The output above shows how the query is broken into multiple execution fragments and distributed across the cluster. It gives insight into both the logical execution plan and how it maps to the physical topology.

The query starts execution in Fragment#0, which serves as the root of the plan (this is where the final result is produced). It runs on a single node (node_1) and contains the main logic of the query, including the projection and two nested hash joins. Instead of scanning tables directly, it receives data from other fragments through Receiver operators. These incoming streams correspond to the REVIEWS, PRODUCTS, and USERS tables.

The actual table scans happen in Fragments 1 through 3, each responsible for one of the involved tables. These fragments operate in parallel across the cluster. Each performs a scan on its respective table and then sends the results back to Fragment#0.

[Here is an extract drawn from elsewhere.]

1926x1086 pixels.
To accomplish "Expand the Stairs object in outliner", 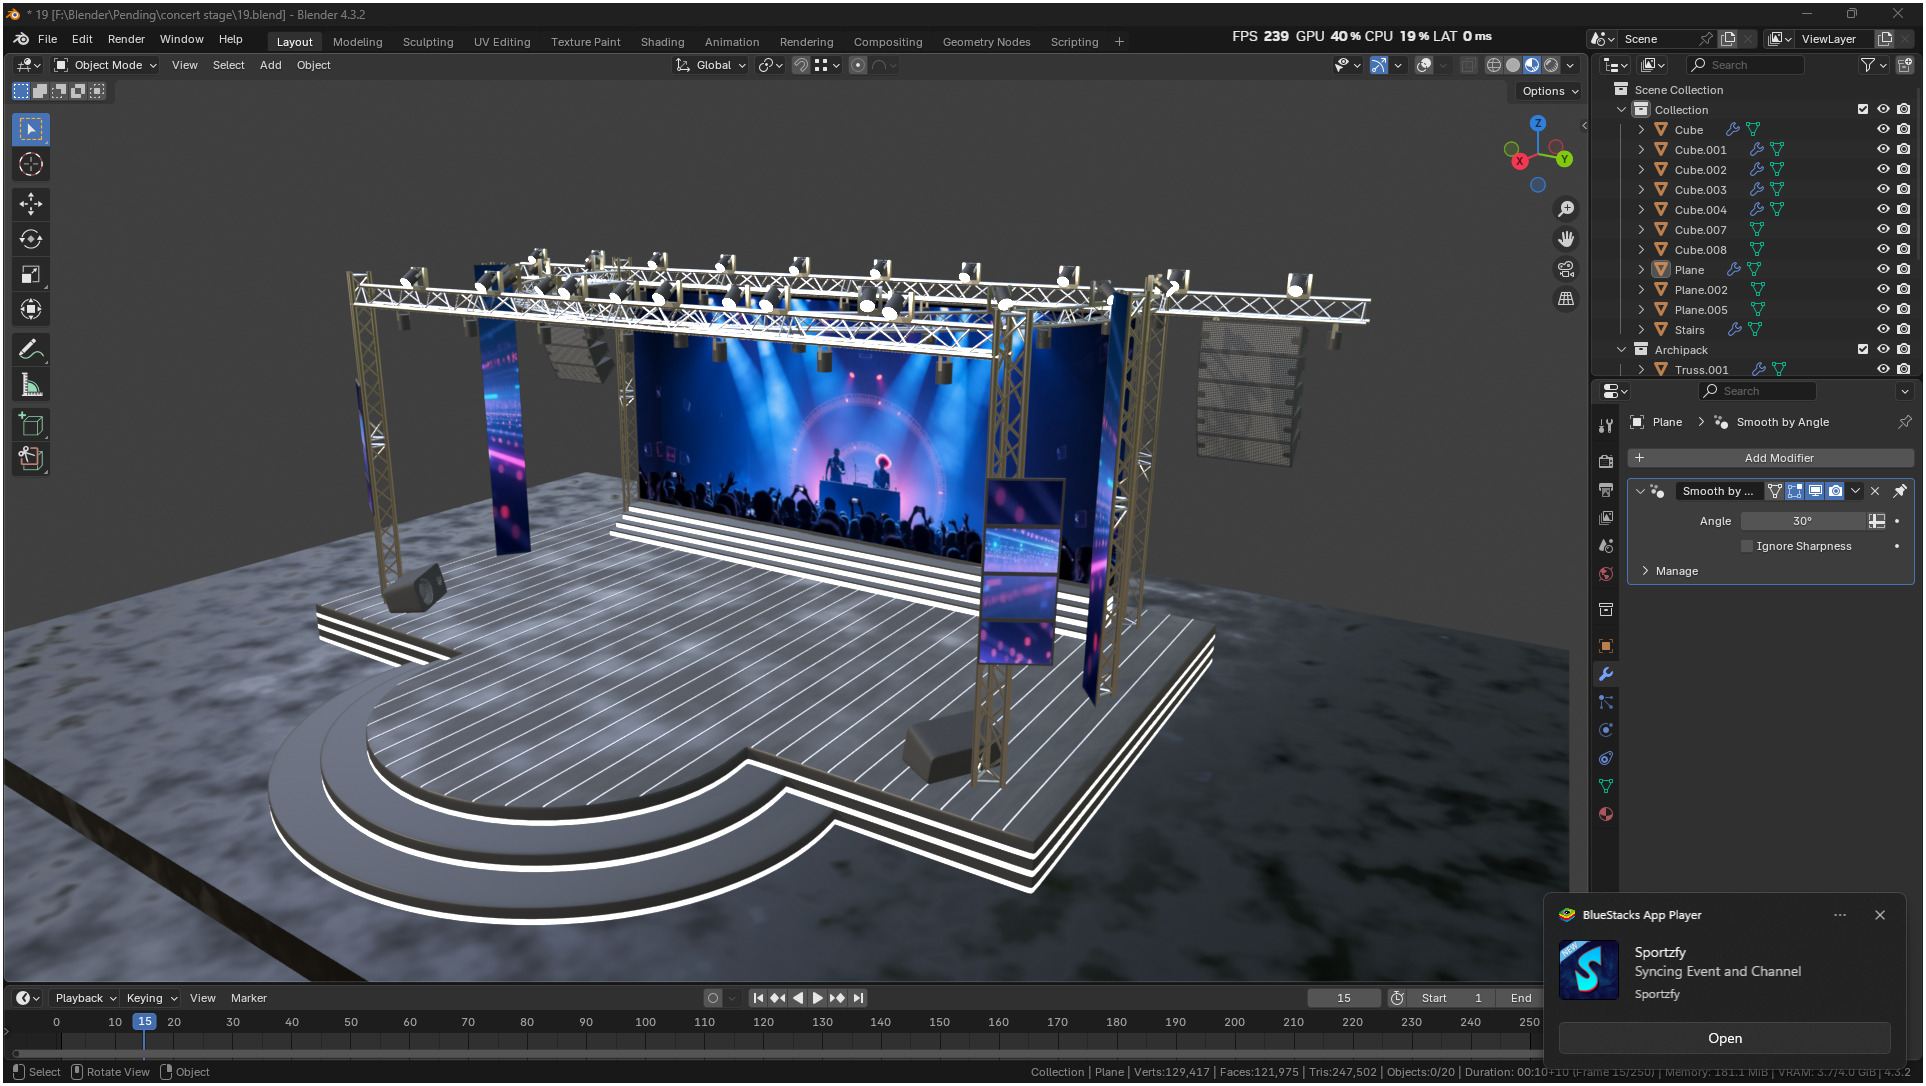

  • Fragment#1 handles the REVIEWS table. It runs on all nodes and uses a random distribution strategy. Data is partitioned across nodes, and after scanning the table, results are sent upstream.
  • Fragment#2 is in charge of the PRODUCTS table. It also spans all nodes but follows a zone-based distribution linked to the table's partitioning. There's a filter applied to PRODUCTNAME, which limits the amount of data sent to the root.
  • Fragment#3 covers the USERS table. Like the others, it's distributed and reads from table partitions spread across the cluster.

Each fragment includes metadata such as the nodes it's executed on, how data is partitioned, and how results are sent between fragments. This layout provides a clear view of not only how the query is logically processed, but also how the workload is split and coordinated in a distributed environment.